## [Seitentext]
——————————

Kapitalquelle für die EU

Die Finanztransaktionssteuer könnte laut Pröll auch als "Eigenkapitalquelle" der EU dienen, womit auch die Nettozahler entlastet werden könnten. "Wir steuern auf sehr schwierige Budgetdebatten ab 2011 zu."

Einen Gegensatz zur Bankenabgabe, die in Österreich beschlossen wurde, sieht Pröll nicht. Die koordinierten 500 Mio. Euro "stehen außer Streit". Was eine Börsenumsatzsteuer betrifft, meinte der Finanzminister, es gehe nun ums Sparen, und "da rede ich nicht jeden Tag über neue Steuern". Bei einer Finanztransaktionssteuer würden jedenfalls nicht die Bankkunden erfasst.

Deutsche Koalition einig

Auch im deutschen Bundestag haben sich Union und FDP im Grundsatz bereits auf die Forderung nach einer Besteuerung des Finanzmarktes verständigt. Die Frage, ob es sich dabei um eine Finanztransaktionsteuer oder eine Finanzaktivitätsteuer handeln soll, blieb aber zunächst offen, wie Unions-Fraktionschef Volker Kauder und FDP-Fraktionschefin Birgit Homburger mitteilten. Zudem sollen demnach ungedeckte Leerverkäufe verboten und der Aufbau einer europäischen Ratingagentur vorangetrieben werden.

"Wir haben im Koalitionsausschuss vereinbart, dass die Bundesregierung aufgefordert wird, über die Bankenabgabe hinaus sich für eine europäische globale Beteiligung der Finanzmärkte an den Kosten der Krise einzusetzen, das heißt Finanztransaktionsteuer oder Finanzaktivitätsteuer", sagte Kauder. "Wir wollen die Stabilisierung des Euro, wir wollen aber auch, dass die Finanzmärkte an der Stabilisierung beteiligt werden", fügte der CDU-Politiker hinzu.

——————————

## [Arbeitsaufträge]
A. Welcher Betrag steht laut dem Text zur Finanztransaktionssteuer nach Prölls Worten „außer Streit“?
B. Wiederhole aus dem Text zur Finanztransaktionssteuer wörtlich den Abschnitt, der mit den Worten „Einen Gegensatz zur“ einsetzt und mit „die Bankkunden erfasst.“ schließt.

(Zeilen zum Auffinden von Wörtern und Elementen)

——————————

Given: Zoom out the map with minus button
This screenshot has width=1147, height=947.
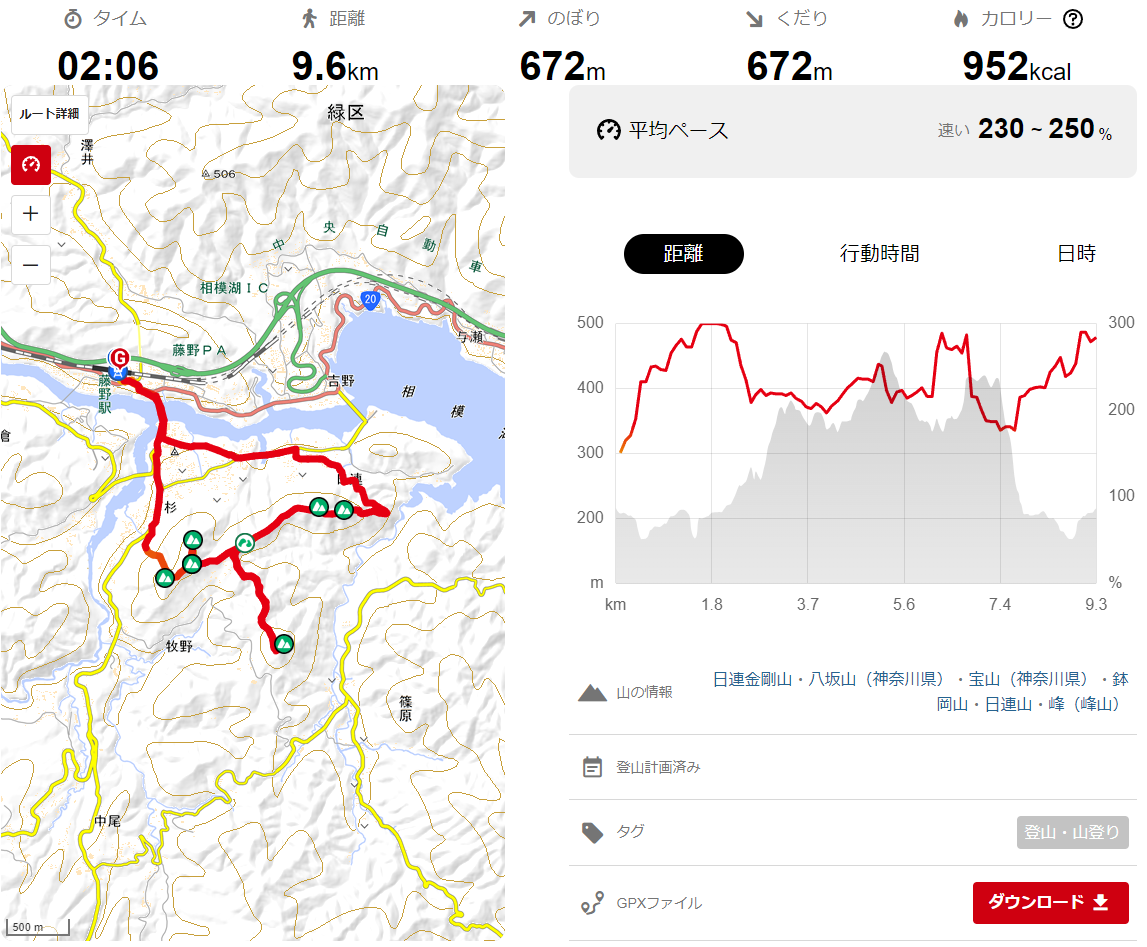Looking at the screenshot, I should [x=31, y=265].
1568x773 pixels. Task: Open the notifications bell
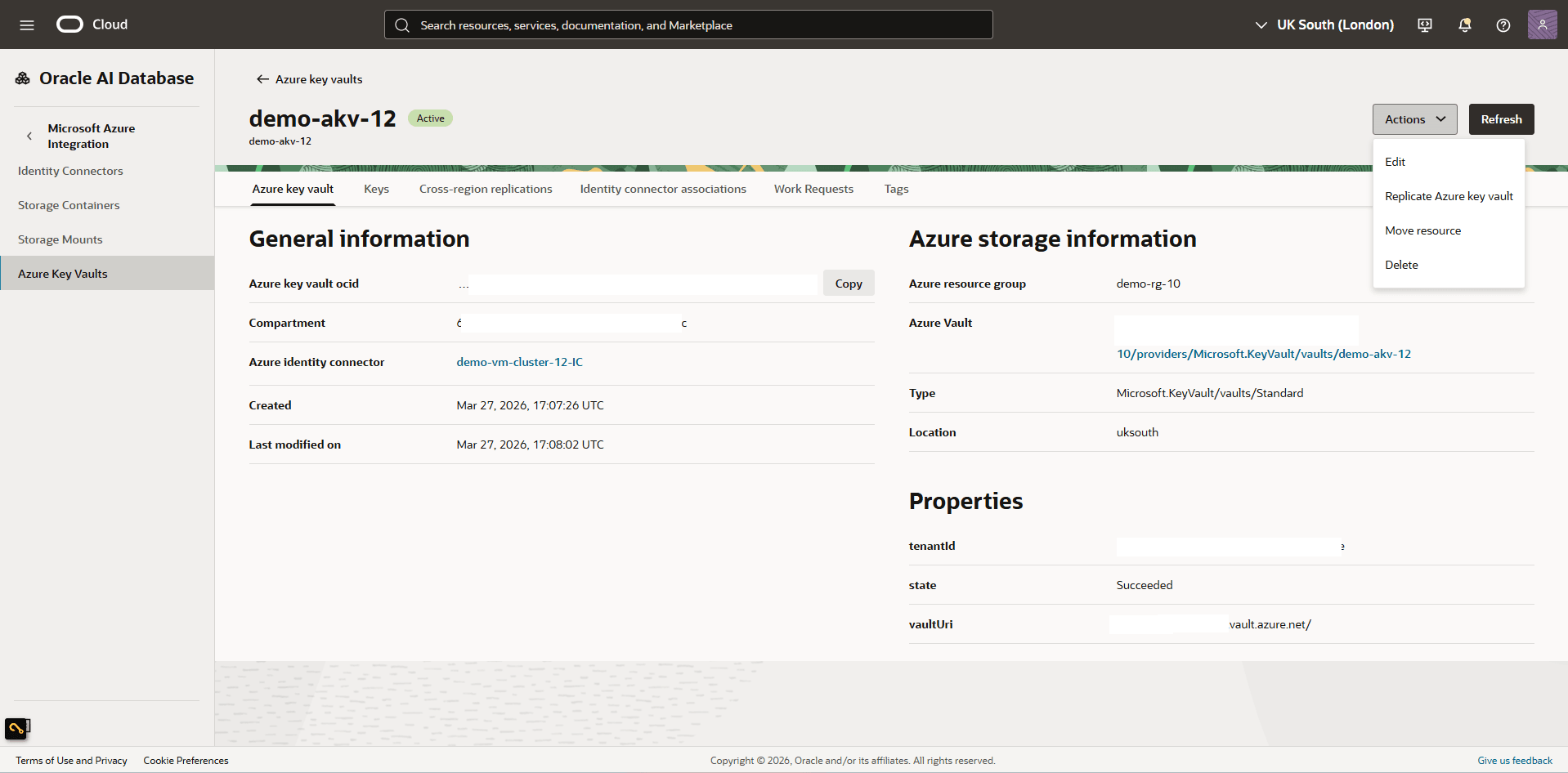coord(1463,25)
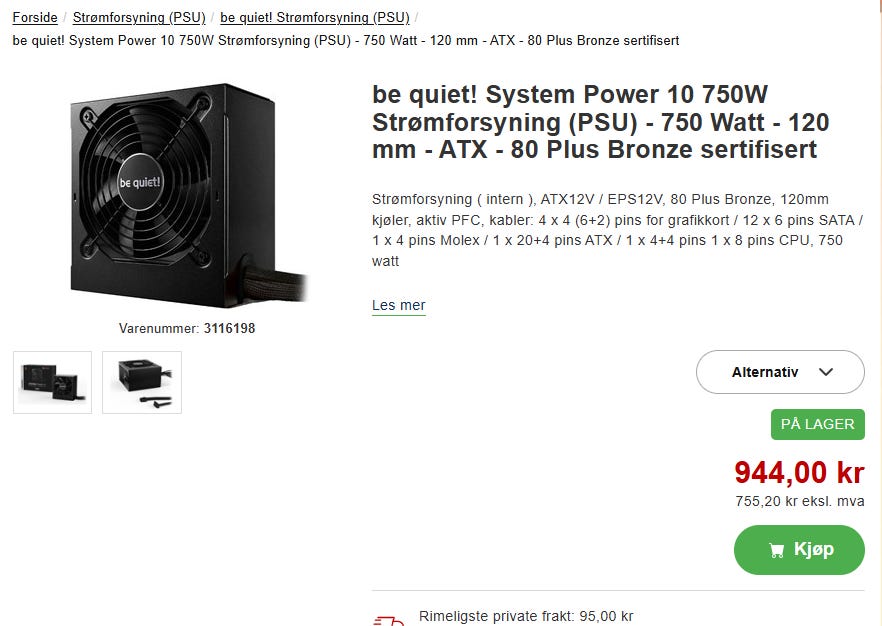
Task: Click the 944,00 kr price
Action: 799,471
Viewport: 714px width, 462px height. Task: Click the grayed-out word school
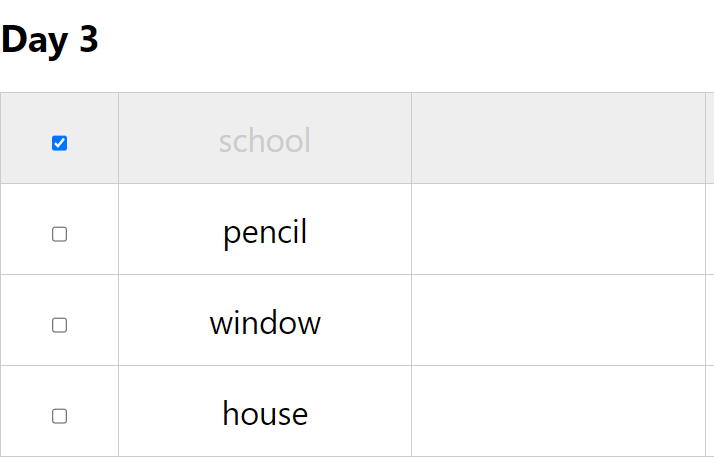point(265,141)
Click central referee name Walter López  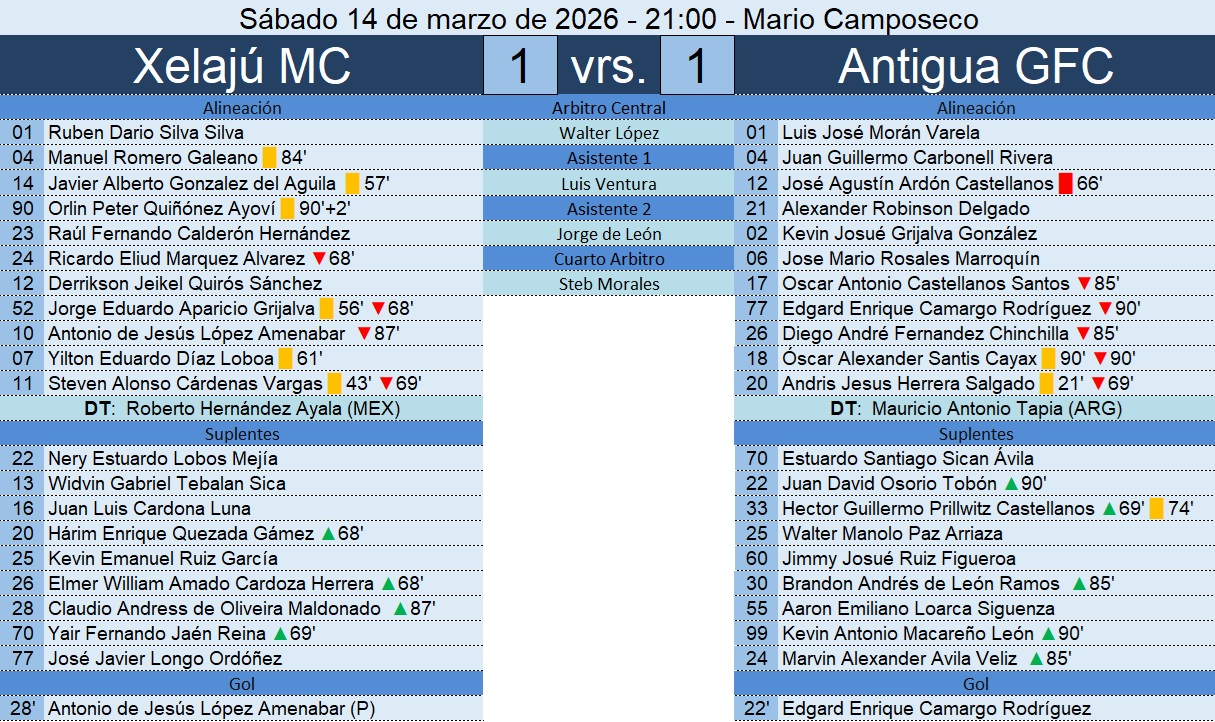[608, 133]
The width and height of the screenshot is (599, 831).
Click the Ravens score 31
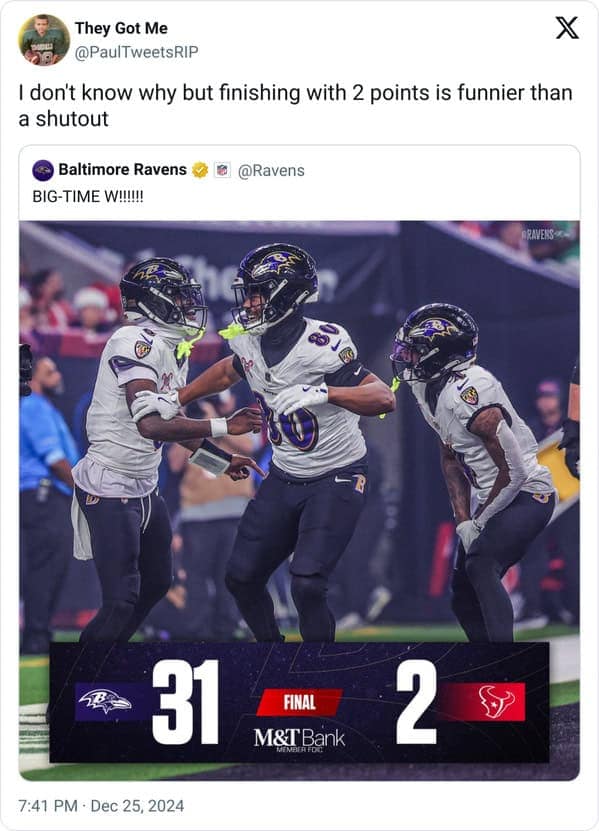[x=186, y=702]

——————————

## [Antworten je Aufgabe]
A. Die koordinierten 500 Mio. Euro.

B.
Einen Gegensatz zur Bankenabgabe, die in Österreich beschlossen wurde, sieht Pröll nicht. Die koordinierten 500 Mio. Euro "stehen außer Streit". Was eine Börsenumsatzsteuer betrifft, meinte der Finanzminister, es gehe nun ums Sparen, und "da rede ich nicht jeden Tag über neue Steuern". Bei einer Finanztransaktionssteuer würden jedenfalls nicht die Bankkunden erfasst.